To give the current value, among other serious evils from which the country would never recover, is “inflationary”. We’ve learned this from the IC’s executive director, Daniel Pryce. And we know from the BOJ that inflation is the great Enemy of the People. And this Great Satan must be resisted on all fronts, chiefly in integrity declarations.
Next problem, per Pryce, is that values are “unverifiable”, which is just too horrid for words. I happen to know that this is also true.
How do I know? Simple. One of my brothers happens to be a professional real estate valuer who studied the accurate valuing of land, homes, commercial properties, and such things at university. As far as I could verify, he was partying all the time and giving those English tarts a hard time. That’s it!

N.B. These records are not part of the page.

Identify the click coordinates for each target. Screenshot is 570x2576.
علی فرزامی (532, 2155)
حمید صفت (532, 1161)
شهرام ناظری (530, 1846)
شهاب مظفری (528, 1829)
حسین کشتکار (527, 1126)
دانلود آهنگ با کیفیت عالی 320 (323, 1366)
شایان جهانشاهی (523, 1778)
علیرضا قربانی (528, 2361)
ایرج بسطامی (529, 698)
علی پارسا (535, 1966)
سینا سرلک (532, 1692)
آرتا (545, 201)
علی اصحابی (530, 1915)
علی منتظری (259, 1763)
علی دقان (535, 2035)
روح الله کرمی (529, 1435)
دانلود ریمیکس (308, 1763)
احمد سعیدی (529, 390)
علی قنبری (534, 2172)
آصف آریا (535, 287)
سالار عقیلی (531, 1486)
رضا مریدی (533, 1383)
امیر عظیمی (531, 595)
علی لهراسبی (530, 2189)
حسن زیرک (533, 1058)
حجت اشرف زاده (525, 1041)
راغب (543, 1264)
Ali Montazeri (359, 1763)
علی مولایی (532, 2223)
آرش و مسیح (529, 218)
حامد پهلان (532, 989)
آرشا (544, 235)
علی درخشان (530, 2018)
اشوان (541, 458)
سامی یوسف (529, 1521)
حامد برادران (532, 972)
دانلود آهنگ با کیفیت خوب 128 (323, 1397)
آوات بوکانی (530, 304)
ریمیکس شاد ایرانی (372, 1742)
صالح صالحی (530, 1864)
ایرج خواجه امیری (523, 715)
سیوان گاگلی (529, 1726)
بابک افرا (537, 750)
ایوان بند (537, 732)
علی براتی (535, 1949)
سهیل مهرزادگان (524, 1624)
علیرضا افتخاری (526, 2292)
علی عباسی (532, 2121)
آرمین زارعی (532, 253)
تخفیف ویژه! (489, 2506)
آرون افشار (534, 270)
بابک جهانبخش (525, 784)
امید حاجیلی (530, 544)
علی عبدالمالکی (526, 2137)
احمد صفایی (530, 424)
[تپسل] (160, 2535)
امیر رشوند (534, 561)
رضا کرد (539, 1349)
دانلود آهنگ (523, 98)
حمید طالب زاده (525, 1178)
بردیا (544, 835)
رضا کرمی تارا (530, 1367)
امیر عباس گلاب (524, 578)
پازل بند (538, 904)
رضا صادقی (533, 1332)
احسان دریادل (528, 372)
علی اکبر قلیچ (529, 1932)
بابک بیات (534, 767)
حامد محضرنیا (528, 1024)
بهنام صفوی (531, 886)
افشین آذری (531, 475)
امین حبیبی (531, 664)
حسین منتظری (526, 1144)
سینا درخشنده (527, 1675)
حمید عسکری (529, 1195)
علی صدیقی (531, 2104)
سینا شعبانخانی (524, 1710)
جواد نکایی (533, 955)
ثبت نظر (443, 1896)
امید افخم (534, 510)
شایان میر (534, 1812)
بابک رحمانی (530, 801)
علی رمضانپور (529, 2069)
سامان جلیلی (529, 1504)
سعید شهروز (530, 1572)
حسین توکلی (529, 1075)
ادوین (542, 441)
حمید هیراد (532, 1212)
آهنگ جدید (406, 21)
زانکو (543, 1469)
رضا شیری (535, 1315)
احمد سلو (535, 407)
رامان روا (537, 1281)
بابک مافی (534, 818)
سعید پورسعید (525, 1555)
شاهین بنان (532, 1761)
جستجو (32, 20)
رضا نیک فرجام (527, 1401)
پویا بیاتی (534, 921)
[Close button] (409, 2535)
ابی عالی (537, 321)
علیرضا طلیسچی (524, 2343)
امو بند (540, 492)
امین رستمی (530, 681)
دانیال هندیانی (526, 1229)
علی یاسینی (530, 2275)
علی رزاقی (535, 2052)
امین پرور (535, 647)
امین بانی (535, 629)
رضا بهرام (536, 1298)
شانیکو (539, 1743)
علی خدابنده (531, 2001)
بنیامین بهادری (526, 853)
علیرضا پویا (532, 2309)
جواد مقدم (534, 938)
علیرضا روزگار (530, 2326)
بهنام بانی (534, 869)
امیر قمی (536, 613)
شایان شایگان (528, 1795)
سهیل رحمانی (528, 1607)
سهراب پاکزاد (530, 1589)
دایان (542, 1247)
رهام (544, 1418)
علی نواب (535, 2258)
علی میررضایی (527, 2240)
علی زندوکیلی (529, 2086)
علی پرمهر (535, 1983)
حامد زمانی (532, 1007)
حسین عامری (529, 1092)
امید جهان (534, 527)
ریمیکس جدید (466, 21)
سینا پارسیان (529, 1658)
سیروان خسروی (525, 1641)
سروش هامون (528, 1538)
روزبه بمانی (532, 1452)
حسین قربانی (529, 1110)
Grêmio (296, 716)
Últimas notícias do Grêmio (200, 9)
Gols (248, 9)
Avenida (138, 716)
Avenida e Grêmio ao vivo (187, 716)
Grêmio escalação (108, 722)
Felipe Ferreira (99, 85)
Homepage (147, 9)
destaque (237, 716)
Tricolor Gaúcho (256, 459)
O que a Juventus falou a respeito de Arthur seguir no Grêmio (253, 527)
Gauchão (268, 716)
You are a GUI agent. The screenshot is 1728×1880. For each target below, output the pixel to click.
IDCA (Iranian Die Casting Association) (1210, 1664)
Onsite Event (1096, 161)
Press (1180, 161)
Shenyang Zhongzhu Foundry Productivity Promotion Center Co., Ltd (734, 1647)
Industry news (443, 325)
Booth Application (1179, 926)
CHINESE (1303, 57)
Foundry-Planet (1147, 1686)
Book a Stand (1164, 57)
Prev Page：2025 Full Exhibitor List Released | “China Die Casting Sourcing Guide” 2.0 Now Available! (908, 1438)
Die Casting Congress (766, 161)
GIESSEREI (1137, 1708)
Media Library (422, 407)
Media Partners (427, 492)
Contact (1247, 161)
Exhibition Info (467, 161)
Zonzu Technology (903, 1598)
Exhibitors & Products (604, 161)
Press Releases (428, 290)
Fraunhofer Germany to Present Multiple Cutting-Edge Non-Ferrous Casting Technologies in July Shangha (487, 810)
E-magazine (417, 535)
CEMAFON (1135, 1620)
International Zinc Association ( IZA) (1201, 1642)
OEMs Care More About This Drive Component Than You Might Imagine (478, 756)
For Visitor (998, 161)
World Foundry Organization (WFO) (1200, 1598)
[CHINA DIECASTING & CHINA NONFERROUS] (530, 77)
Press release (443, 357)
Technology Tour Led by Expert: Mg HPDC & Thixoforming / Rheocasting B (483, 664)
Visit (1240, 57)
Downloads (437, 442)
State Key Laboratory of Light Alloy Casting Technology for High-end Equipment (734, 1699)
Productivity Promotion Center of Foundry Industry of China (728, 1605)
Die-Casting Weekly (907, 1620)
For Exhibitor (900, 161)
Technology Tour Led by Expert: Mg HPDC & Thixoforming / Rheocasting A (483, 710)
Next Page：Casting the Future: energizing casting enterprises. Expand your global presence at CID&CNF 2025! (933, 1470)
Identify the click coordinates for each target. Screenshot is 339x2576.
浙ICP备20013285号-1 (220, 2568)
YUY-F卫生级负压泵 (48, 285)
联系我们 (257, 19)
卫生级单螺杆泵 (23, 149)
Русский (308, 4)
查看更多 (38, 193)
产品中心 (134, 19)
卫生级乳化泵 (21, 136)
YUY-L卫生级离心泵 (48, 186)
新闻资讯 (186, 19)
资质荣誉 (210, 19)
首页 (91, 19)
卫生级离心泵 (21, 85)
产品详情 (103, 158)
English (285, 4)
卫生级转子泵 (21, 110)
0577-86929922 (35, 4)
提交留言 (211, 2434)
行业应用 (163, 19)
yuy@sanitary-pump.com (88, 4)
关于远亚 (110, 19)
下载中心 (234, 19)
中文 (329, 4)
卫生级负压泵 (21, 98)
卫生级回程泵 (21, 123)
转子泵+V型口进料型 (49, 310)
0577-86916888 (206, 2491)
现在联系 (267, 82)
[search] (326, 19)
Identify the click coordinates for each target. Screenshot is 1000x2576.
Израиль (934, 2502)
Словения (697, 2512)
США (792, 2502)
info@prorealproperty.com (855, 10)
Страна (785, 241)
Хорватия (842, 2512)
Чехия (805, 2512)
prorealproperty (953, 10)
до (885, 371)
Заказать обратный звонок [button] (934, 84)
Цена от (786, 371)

So when banks, building societies, litigants in court, insurance companies, and other individuals pay him money for valuations, I always think to myself, “What jackasses and suckers! Don’t they know valuations are unverifiable? The laugh is on them! Dyammm eediats!”
So if the fair market value of real estate was given by the IC, right where the uneducated dotards would expect it, particularly if it were provided along with the purchase price, the following disasters might occur:
1. The public would understand the integrity declarations.
2. The public would actually see how wealthy the politicians are.
3. The report would capture situations where a contractor builds a house ‘for free’ for a politician.
4. The report would indicate if a house sprang up based on ‘supplier’s credit’ that later just happens to be cancelled or forgiven.
5. The commission might just take up a forensic function whereby assets ostensibly held as shares in a company that are, in fact, real estate holdings, would be reported as what they really are, leaving out the legal mumbo-jumbo and accounting funny tricks that sophisticates use so often to game the system.
We cannot allow such outrages to happen. For one thing, it is evident that the IC believes it was created to ensure the public never has enough, and accurate, information to question the integrity of politicians. They’re doing a fine job of that. For another, it would undermine the case that Bredda Anancy is to be named our eighth national hero, and THAT we cannot have.